**WORK ITEM**
Across the whole listing, copy out every line that includes the string "agent".

** GIVEN DATA follows **

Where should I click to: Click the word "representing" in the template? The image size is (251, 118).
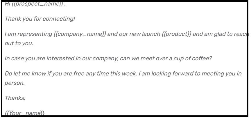click(35, 34)

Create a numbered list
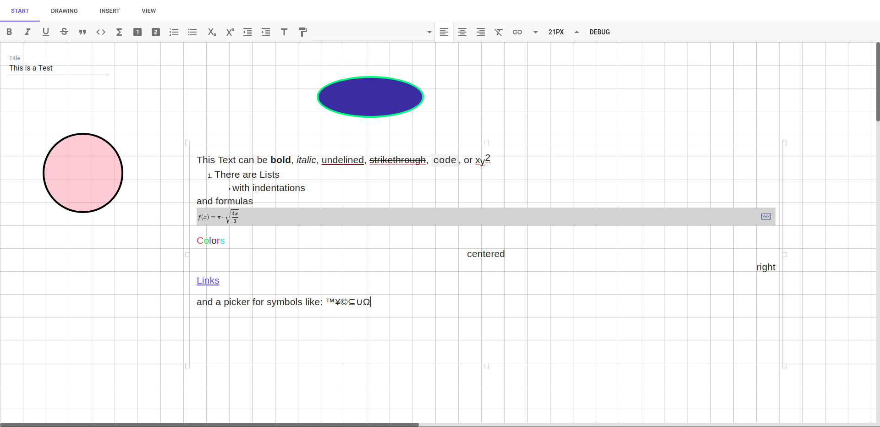pyautogui.click(x=174, y=32)
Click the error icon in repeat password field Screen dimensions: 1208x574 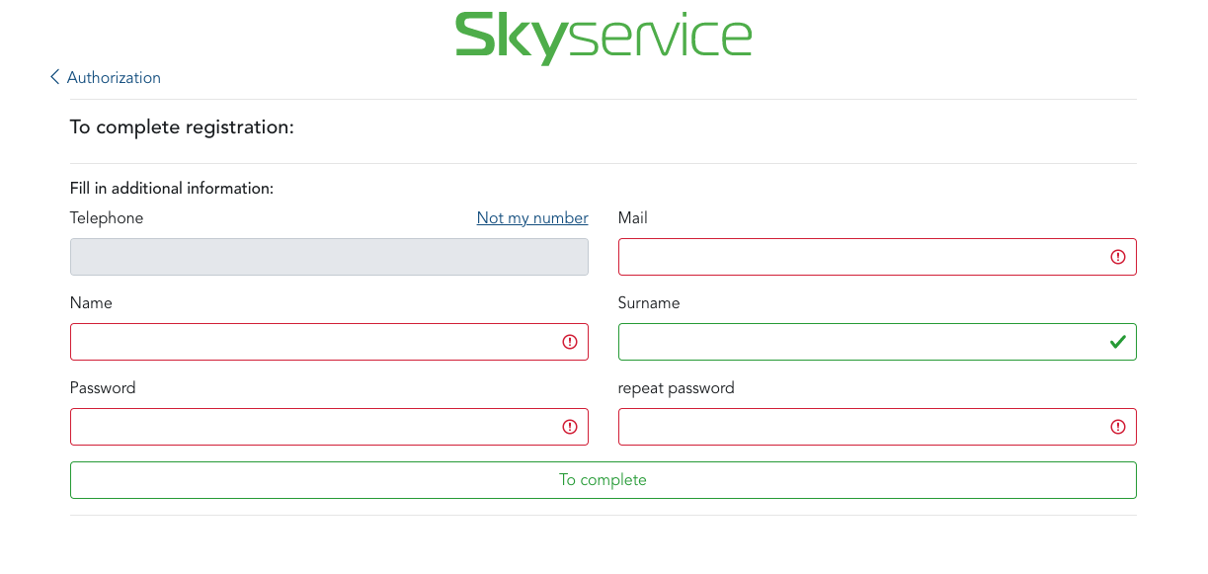coord(1118,427)
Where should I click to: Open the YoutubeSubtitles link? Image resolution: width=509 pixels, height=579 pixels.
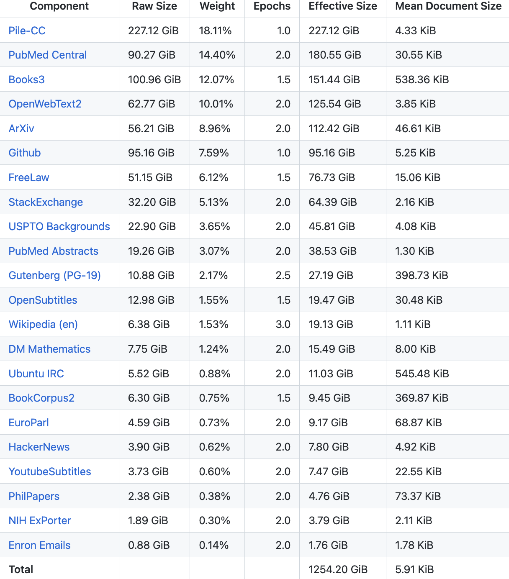pos(50,471)
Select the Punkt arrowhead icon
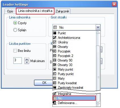120x108 pixels. 55,33
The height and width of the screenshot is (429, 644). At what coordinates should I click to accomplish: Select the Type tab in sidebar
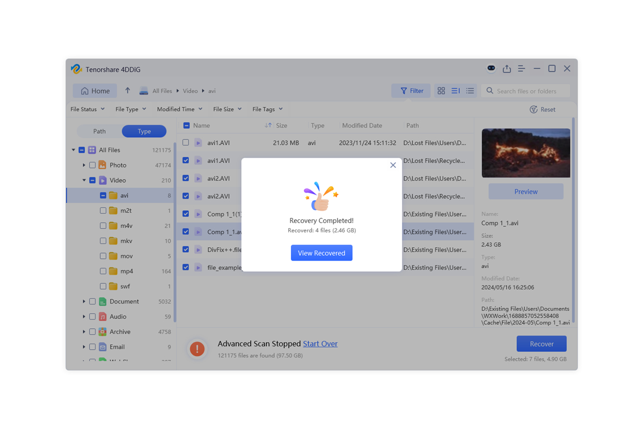click(x=144, y=131)
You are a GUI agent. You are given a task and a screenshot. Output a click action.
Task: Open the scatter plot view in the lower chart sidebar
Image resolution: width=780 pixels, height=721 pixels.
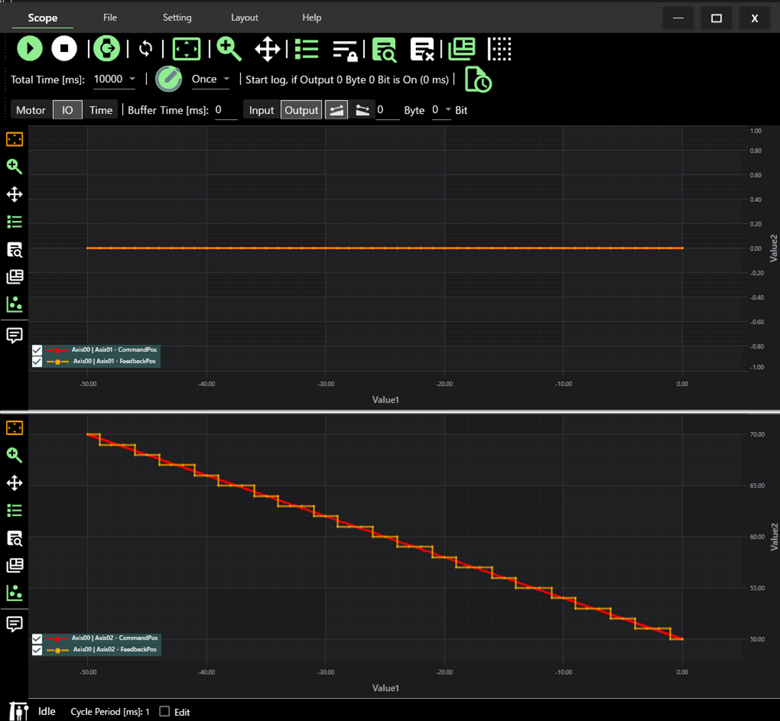point(14,593)
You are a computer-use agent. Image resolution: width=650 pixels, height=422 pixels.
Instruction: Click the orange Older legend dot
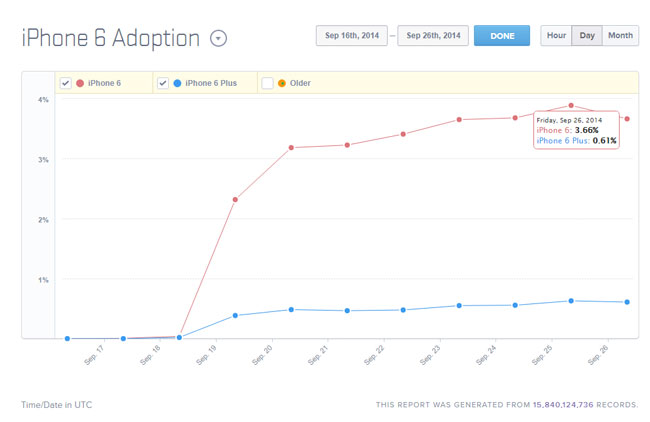coord(281,83)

** End of GIVEN DATA **

**FINISHED TASK**
You are a GUI agent. You are given a task and a screenshot. Output a click action.
You are a computer-use agent. Image resolution: width=650 pixels, height=422 pixels.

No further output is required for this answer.